[Collected data entries]

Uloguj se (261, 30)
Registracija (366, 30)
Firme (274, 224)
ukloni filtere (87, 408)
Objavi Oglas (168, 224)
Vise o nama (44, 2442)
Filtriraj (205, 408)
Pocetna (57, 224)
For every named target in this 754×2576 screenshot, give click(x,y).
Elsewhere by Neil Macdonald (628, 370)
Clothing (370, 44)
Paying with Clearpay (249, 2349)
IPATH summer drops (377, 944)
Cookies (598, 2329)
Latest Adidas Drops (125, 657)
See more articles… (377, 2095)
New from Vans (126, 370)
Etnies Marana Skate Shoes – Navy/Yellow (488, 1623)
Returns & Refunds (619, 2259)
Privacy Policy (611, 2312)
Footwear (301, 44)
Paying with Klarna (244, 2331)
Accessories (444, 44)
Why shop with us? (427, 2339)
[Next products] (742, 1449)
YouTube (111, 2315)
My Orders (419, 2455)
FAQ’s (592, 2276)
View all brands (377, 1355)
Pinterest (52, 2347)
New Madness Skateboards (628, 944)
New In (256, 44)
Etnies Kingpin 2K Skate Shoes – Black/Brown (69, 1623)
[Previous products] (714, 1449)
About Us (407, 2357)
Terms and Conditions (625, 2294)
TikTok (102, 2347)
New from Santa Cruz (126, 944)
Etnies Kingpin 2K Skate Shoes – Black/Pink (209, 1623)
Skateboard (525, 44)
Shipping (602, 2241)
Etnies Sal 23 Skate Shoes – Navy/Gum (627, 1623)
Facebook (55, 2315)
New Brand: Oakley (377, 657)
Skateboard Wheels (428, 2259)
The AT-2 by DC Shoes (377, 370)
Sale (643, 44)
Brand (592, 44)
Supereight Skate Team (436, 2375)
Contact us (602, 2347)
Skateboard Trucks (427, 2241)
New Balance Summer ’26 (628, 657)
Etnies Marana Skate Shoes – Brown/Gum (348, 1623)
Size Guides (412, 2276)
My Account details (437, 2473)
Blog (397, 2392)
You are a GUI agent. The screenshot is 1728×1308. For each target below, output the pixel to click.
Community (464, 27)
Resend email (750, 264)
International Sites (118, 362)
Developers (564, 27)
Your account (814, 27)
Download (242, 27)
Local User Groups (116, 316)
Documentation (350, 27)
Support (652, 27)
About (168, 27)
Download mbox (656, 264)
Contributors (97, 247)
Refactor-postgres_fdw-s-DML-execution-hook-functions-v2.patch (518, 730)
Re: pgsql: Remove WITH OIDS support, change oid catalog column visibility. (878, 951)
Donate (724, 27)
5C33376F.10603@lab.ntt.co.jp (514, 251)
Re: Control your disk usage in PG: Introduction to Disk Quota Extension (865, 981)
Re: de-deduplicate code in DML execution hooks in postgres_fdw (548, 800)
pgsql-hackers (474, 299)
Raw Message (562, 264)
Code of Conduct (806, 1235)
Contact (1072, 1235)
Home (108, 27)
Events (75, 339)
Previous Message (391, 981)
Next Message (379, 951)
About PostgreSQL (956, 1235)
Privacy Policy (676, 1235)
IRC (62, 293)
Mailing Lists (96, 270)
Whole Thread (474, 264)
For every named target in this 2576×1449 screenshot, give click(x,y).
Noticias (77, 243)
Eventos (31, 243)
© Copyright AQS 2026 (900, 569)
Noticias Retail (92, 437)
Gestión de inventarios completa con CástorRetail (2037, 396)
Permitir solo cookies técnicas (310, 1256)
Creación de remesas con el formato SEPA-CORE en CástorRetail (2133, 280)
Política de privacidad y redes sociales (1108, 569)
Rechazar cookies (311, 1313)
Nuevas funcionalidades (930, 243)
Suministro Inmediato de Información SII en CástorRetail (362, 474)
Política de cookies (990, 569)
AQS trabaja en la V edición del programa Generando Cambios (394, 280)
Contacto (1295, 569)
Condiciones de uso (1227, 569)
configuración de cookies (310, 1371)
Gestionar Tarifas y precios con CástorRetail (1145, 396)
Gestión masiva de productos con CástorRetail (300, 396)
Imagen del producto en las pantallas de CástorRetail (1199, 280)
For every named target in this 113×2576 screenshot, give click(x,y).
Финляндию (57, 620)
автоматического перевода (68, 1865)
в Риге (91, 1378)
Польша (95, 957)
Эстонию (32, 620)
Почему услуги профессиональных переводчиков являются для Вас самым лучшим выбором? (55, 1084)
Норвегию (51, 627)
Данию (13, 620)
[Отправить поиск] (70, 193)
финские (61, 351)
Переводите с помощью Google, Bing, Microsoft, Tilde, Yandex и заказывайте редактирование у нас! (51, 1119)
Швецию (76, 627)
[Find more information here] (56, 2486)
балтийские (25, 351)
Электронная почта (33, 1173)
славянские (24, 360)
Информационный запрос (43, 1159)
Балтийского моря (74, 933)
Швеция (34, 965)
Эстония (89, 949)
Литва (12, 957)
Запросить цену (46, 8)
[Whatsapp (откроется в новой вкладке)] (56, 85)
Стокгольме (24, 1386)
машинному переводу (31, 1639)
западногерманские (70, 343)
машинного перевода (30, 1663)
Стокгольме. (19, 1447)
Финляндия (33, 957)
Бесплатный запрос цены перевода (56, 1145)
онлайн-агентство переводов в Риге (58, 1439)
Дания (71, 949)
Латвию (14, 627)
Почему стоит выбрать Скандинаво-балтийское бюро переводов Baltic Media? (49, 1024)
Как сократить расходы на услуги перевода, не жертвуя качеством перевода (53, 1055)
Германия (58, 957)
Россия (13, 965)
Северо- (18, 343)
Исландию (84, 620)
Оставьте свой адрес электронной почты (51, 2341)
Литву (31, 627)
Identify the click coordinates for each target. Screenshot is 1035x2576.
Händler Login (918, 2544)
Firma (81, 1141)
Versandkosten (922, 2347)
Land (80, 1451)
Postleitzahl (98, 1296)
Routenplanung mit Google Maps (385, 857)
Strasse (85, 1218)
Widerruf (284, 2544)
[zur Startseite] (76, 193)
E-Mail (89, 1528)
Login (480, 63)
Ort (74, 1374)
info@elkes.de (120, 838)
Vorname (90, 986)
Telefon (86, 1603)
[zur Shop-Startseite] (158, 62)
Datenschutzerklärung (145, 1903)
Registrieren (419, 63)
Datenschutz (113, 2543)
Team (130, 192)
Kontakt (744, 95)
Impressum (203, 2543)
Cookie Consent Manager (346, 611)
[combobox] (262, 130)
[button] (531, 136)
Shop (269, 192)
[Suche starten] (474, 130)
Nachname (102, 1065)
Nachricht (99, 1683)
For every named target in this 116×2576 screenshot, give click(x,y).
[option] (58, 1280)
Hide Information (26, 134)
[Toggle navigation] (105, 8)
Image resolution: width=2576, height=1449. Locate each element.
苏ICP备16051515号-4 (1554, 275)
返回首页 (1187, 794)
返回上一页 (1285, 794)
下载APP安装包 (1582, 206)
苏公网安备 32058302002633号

AIM OF THE EXERCISE => Please reproduce, exactly as they appear above, the lines from the line containing "славянские (24, 360)" up to and including the line containing "Исландию (84, 620)".

WRITTEN ANSWER =>
славянские (24, 360)
Информационный запрос (43, 1159)
Балтийского моря (74, 933)
Швеция (34, 965)
Эстония (89, 949)
Литва (12, 957)
Запросить цену (46, 8)
[Whatsapp (откроется в новой вкладке)] (56, 85)
Стокгольме (24, 1386)
машинному переводу (31, 1639)
западногерманские (70, 343)
машинного перевода (30, 1663)
Стокгольме. (19, 1447)
Финляндия (33, 957)
Бесплатный запрос цены перевода (56, 1145)
онлайн-агентство переводов в Риге (58, 1439)
Дания (71, 949)
Латвию (14, 627)
Почему стоит выбрать Скандинаво-балтийское бюро переводов Baltic Media? (49, 1024)
Как сократить расходы на услуги перевода, не жертвуя качеством перевода (53, 1055)
Германия (58, 957)
Россия (13, 965)
Северо- (18, 343)
Исландию (84, 620)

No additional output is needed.